Tuesday, May 26, 2009

Preface To Accidents: Addiction Is Deadly

I've become kind of addicted to the Netflix play-movie-in-the-browser function. It's made me watch too many movies (usually while I'm doing other stuff on the computer) that I would probably NEVER watch, even if they came on television. Is it because the movies are in the background in the same way that kids of today watch stuff constantly on their computers while they do homework, twitter, chat, download porn & music & pirate movies? I always thought I was too old for this. & I do do one thing they probably don't - when I am absorbed in an email or something else that's taking my time, I tend to "rewind" the movie to see the stuff I've missed. In any event, I feel dumb because I just watched two movies that I thought were all right but didn't really want to watch & I'm late writing in this blog.

I've probably started this because my new computer has a gorgeous screen & I like to use it. I'm going to start watching my favorite pretty movies on it before too long.
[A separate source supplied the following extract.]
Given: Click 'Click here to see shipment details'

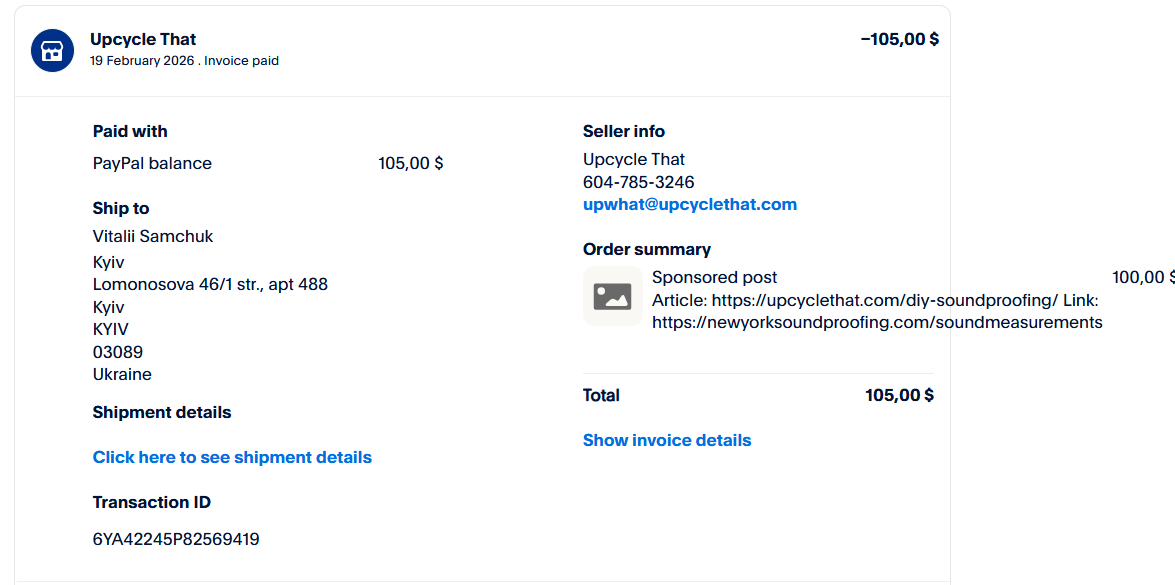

I have mentioned this before (& I mention it on my show when I read something from a column) but I am a big fan of the Word Detective. I just remembered a column he wrote a while back which, unfortunately, doesn't have anything to with Netflix Instant Play (or whatever it's called) addiction. In this column, about the origins of the word "crank," he talks about words like "dial" which we still use even though we don't really use phones with dials any more. He remarks that words like "crank" & "dial" are both in "a range of terms still in common usage even though the technologies that spawned them have profoundly changed, turning words whose logic once would have been obvious into linguistic fossils." But surely there's a better name for them than "linguistic fossils"! Let's come up with one.

I thought of that because I mentioned that I "rewind" the online movies, even though there's no tape involved. Funny, yes?